Update an hour later:
I asked the seller, and clamps are NOT included. The seller is making VERY good money from that juice groove jig, especially considering that it is a "Bestseller" on Easy.

Update a couple hours later:
I got another message from the seller, telling me that there _is_ a disclaimer that clamps are not included. Even after being informed, the disclaimer was hard to find. The seller is correct - it is there. 

As I said above, I would make it rather than pay $125 for it.


----------



## old novice (Apr 27, 2021)

Yea, its pretty pricey for something like that. Unfortunately, it's the only one that i was able to find anywhere, so someone is making a killing on that. the only reason I was considering this is because I ran out of scraps and having to purchase materials to use as scraps for the various sizes of the boards gets pretty pricey in itself. I was looking making an adjustable jig that I saw on youtube but by the time I purchase the tracks and the materials and so forth, I'm looking at slightly more than what the pre fab one is, not to mention my time in having to make one. Still not sold on the pre made one, but I thought I'd ask what the general consensus was and if this thing was worth the money since I don't have money to throw away.on gimmiky gadgets that don't work well.


----------



## Tool Agnostic (Aug 13, 2017)

old novice said:


> Yea, its pretty pricey for something like that. Unfortunately, it's the only one that i was able to find anywhere, so someone is making a killing on that. the only reason I was considering this is because I ran out of scraps and having to purchase materials to use as scraps for the various sizes of the boards gets pretty pricey in itself. I was looking making an adjustable jig that I saw on youtube but by the time I purchase the tracks and the materials and so forth, I'm looking at slightly more than what the pre fab one is, not to mention my time in having to make one. Still not sold on the pre made one, but I thought I'd ask what the general consensus was and if this thing was worth the money since I don't have money to throw away.on gimmiky gadgets that don't work well.

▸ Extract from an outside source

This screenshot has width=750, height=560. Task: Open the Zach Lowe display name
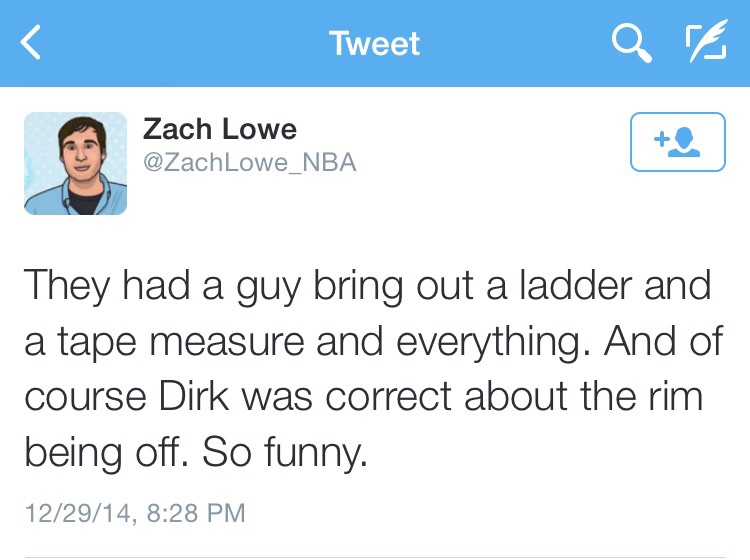point(220,129)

I think the Etsy gadget will work well. I still think that you are throwing away your money to buy one. 

The materials are flat boards plus 4 hanger bolts and 4 knobs to fit them. Search for "1/4-20 hanger bolt" and "1/4-20 knob hole" (You want knobs that have through holes in them, _not_ the knobs with built-in threaded posts.) 

In my opinion, the flat boards can be any material: MDF, plywood, or plastic like UHMW, or the HDPE that they use. Having used many scrap boards as router guides, I doubt that the reduction in friction from using plastic material makes much difference. 

@BigCountry79 says he could make it in 5-10 minutes. I am very slow and methodical, and I think I could make it in 30 minutes or less. (If you are hesitant about how to cut the slots or drill straight holes in the ends of the boards, ask for suggestions here.)

-> If you have the tools and skills to make cutting boards with juice grooves, then you should have what you need to make this jig.


----------



## old novice (Apr 27, 2021)

Tool Agnostic said:


> I think the Etsy gadget will work well. I still think that you are throwing away your money to buy one.
> 
> The materials are flat boards plus 4 hanger bolts and 4 knobs to fit them. Search for "1/4-20 hanger bolt" and "1/4-20 knob hole" (You want knobs that have through holes in them, _not_ the knobs with built-in threaded posts.)
> 
> ...



Thank you, after thinking about it, I think I will take the time to build an adjustable jig. If anything, it will give me something to do and keep me out of the wife's hair lol. Certainly more satisfaction when you build something. I see that plywood has come down since I last saw it at $96 a sheet a few months ago, so that's a plus! Thank you all for convincing me to save my money, I sure can invest those savings into more material lol


----------



## allpurpose (Mar 24, 2016)

Seems like every conceivable shopmade jig now has some company trying to sell you their way overpriced version.. Box joint jigs are one such example..it's a board, a stick and a groove, but absolutely pay some xyz company a few hundred bucks for a board, stick and a groove since they're soooo hard to make now days..


----------